SOUTH WHITLEY — The South Whitley Town Council met Tuesday night minus Council President Tony Starkey who was on vacation. Even in Starkey’s absence, the council had a full agenda. Dave Wilkinson, the town’s chief of police, was offered the position of town manager. The council made an offer to Wilkinson to take on the job of town manager in addition to his role as chief of police. The anticipated start date for Wilkinson is Monday. Council member Bill Boggs said, “I think Dave will do a fine job. He already does a fine job as the chief of police and I think he’ll be good for the town.”
At last month’s meeting, South Whitley resident Janice Perry submitted a proposal to volunteer her services in transporting stray animals to the Whitley County Humane Shelter in Columbia City. After reviewing her proposal, Town Attorney Greg Hockemeyer gave the council a waiver of claims form.
“This is a generic waiver used for volunteers,” said Hockemeyer. “It makes it clear that if a volunteer doesn’t want to sign it, they don’t have to volunteer. If something should happen, it states that the town would be held harmless. This is also open to be used for any other volunteers Janice may utilize.”
According to Wilkinson, stray animals are usually claimed by their owners within a few hours, but in the event they are not, Perry would be responsible for seeing the stray is taken to the shelter. Wilkinson asked to discuss the matter with Perry before the council makes an official ruling.
Hockemeyer gave council members an update on the bidding specifics for trash collection. After last month’s meeting, Hockemeyer made some changes to the bid specs, but Councilman Steve Smith asked for the bidding options to include bags service and container service, and he wanted to see if there were any provisions for lawn waste to be picked up.
In regards to lawn clippings and smaller tree branches, council members said city workers are currently collecting lawn waste, but the task is becoming daunting according to town officials.
Veolia Environmental Services, who currently service the town’s trash pick up had representatives at the meeting. They said some research would be necessary to determine if lawn waste could be serviced by the same truck collecting residential trash or if, due to landfill requirements set by the state, a different truck would be necessary.
The council decided to include options for the lawn waste collection to the bidding contracts.

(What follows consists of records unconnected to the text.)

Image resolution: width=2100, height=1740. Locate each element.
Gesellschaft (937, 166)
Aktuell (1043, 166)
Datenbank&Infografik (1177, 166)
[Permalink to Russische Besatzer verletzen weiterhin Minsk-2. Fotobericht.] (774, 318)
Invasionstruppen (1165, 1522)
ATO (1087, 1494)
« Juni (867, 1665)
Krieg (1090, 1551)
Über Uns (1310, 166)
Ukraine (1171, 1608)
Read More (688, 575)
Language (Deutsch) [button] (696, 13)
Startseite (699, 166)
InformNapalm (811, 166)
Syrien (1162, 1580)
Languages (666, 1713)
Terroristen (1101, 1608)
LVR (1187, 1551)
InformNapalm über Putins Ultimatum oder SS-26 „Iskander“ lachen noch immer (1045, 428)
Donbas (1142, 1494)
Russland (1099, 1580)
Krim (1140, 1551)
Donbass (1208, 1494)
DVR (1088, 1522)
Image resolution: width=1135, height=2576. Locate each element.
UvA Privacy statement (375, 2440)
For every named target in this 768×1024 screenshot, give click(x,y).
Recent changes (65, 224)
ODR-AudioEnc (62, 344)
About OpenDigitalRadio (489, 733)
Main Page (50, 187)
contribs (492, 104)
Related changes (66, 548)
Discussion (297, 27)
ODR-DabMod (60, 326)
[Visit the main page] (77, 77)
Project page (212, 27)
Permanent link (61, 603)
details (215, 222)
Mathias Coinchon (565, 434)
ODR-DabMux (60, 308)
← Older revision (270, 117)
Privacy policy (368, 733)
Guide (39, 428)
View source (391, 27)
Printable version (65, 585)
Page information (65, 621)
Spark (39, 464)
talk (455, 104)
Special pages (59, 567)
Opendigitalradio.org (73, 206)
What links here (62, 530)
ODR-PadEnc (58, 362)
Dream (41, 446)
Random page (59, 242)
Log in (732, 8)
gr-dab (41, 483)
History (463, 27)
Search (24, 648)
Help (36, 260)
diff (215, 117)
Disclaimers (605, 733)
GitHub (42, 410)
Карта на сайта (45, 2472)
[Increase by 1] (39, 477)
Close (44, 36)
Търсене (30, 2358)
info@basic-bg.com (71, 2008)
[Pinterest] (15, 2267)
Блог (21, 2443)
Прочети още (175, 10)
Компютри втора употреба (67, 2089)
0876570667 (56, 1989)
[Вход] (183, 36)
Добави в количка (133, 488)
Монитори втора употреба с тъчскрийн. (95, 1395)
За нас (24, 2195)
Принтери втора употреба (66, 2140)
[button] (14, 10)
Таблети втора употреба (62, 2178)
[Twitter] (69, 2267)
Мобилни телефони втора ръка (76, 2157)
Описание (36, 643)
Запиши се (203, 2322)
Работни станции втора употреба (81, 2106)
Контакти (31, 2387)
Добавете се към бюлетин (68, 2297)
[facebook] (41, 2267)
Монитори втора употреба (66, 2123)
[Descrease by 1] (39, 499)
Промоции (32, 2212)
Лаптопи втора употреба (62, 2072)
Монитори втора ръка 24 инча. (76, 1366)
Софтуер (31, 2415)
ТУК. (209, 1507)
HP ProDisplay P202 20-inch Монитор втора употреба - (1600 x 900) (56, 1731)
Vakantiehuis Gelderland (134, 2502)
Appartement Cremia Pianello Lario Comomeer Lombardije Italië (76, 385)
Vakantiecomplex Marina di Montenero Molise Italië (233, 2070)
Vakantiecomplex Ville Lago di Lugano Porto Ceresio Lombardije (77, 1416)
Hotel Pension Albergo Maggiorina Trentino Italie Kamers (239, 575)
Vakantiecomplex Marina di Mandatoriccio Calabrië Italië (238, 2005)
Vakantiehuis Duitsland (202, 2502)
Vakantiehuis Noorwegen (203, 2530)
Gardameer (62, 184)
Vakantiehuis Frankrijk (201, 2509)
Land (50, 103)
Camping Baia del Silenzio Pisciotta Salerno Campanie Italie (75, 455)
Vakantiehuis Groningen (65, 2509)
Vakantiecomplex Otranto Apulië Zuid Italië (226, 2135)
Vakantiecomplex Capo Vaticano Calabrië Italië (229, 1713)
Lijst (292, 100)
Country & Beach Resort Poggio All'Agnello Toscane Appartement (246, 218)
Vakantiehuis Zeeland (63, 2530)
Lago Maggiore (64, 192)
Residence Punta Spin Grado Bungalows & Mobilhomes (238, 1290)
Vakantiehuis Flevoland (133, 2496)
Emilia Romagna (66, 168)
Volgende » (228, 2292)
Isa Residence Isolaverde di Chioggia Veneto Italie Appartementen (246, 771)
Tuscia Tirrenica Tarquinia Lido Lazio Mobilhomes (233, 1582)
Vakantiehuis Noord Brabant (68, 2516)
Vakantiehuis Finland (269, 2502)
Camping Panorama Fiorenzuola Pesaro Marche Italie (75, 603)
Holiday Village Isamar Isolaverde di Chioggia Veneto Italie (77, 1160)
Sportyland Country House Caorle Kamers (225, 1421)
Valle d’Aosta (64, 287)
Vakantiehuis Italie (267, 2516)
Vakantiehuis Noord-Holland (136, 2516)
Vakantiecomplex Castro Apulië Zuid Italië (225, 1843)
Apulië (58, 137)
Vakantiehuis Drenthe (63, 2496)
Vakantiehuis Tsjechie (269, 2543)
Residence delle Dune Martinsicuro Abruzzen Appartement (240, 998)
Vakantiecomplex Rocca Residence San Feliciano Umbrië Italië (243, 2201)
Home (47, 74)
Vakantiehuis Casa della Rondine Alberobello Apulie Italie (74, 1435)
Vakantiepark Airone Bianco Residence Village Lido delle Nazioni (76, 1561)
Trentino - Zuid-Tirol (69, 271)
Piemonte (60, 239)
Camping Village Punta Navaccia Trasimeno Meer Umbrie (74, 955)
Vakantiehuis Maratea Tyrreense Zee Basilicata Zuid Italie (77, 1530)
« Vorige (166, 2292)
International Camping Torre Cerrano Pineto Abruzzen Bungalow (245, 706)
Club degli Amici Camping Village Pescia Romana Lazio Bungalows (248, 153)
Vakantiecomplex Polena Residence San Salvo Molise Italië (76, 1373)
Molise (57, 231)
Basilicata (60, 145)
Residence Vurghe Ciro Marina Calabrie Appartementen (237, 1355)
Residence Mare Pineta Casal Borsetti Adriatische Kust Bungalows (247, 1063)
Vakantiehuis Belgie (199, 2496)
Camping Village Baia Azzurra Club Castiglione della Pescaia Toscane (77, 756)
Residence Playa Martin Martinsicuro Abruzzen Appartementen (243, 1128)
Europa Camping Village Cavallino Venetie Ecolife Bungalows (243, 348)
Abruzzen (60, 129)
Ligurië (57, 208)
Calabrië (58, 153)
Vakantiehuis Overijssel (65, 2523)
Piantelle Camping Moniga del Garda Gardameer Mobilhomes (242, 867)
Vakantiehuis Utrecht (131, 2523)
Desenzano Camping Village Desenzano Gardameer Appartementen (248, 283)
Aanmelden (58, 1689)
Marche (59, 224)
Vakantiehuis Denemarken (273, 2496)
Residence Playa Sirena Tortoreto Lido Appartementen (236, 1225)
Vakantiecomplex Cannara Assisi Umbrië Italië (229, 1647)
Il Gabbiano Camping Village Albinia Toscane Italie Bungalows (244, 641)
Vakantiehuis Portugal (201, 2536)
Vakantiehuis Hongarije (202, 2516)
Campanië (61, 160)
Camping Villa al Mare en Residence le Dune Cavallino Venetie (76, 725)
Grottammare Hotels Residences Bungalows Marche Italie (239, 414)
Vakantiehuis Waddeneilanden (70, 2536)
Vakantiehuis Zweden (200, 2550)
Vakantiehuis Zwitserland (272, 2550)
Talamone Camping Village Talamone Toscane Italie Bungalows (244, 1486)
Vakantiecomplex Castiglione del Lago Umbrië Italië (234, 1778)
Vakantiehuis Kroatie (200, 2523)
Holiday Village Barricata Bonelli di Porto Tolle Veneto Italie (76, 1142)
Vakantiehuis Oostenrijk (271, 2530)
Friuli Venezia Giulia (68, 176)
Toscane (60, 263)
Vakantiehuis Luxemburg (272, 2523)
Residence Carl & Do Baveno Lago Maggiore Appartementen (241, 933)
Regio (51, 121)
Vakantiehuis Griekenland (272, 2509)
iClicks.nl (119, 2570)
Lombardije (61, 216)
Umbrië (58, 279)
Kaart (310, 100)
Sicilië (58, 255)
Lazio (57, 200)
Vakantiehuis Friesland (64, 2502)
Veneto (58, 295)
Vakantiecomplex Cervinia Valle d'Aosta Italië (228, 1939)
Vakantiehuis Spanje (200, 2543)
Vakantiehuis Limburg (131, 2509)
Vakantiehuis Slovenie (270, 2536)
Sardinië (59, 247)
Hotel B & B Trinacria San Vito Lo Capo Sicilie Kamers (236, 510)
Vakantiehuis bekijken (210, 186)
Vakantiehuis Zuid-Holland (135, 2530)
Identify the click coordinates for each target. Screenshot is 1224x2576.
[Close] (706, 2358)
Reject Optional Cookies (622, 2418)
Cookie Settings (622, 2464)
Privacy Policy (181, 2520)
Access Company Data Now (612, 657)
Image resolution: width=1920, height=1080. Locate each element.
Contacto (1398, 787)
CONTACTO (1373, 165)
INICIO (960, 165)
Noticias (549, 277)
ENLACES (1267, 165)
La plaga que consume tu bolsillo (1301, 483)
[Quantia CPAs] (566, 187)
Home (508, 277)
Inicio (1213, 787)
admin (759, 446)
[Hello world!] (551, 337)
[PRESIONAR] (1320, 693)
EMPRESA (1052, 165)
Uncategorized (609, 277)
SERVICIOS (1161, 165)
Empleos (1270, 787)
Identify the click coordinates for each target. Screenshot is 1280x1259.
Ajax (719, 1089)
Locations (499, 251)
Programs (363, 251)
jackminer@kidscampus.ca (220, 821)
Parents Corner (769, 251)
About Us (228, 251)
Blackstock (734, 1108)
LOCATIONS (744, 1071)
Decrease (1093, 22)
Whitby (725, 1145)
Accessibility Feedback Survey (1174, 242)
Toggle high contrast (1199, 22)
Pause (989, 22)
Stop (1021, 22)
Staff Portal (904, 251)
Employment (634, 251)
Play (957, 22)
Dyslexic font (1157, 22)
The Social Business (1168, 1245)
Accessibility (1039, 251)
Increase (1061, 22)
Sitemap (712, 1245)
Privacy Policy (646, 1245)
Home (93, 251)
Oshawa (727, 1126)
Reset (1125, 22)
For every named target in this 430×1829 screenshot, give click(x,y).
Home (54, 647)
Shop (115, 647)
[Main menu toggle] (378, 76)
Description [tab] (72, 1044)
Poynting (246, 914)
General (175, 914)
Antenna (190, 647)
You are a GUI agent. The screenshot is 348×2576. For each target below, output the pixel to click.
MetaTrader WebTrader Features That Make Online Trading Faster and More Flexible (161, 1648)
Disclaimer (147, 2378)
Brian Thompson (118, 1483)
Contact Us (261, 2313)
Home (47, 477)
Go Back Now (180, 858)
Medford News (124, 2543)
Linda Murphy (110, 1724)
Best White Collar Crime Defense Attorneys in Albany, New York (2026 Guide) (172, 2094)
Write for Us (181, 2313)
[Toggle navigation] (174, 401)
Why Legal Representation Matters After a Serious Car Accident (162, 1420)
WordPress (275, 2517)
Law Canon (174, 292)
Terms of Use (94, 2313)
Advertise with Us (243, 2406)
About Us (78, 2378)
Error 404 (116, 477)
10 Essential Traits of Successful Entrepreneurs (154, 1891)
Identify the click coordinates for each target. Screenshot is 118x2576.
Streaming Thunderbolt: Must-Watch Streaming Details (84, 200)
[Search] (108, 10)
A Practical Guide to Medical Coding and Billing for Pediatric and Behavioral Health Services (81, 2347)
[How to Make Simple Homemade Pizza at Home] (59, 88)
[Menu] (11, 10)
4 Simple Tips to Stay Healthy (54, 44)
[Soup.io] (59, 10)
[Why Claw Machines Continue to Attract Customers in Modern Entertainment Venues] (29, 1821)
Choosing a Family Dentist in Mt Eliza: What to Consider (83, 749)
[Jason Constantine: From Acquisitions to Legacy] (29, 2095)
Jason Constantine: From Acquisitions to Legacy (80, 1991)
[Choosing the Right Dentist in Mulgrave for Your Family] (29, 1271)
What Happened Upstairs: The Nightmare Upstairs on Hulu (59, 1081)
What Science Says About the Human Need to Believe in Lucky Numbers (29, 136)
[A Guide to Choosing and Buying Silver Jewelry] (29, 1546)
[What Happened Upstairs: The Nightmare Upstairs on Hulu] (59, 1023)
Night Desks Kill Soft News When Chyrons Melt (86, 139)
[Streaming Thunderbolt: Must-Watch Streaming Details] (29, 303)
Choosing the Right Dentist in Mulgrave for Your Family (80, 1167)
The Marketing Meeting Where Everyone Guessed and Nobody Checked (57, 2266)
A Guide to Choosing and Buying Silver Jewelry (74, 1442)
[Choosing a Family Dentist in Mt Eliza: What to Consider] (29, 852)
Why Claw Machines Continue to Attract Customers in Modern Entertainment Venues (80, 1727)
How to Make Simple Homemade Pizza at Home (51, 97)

Hockemeyer voiced a concern over the time frame for bids. Given the meeting schedule and the current contract ending date of Dec. 31, Smith asked Veolia if it would be possible to extend the current contract a couple of months to give the council time to collect and review bids. Veolia representatives said that would be a possibility.
Another facet to the new contract, should the council decide to opt for container pick-up, was a phase-in period for the containers. Because the amount of containers needed to be delivered to South Whitley residents would most likely not be available immediately, the Smith suggested that there be a 90 day period to work the containers into the trash service.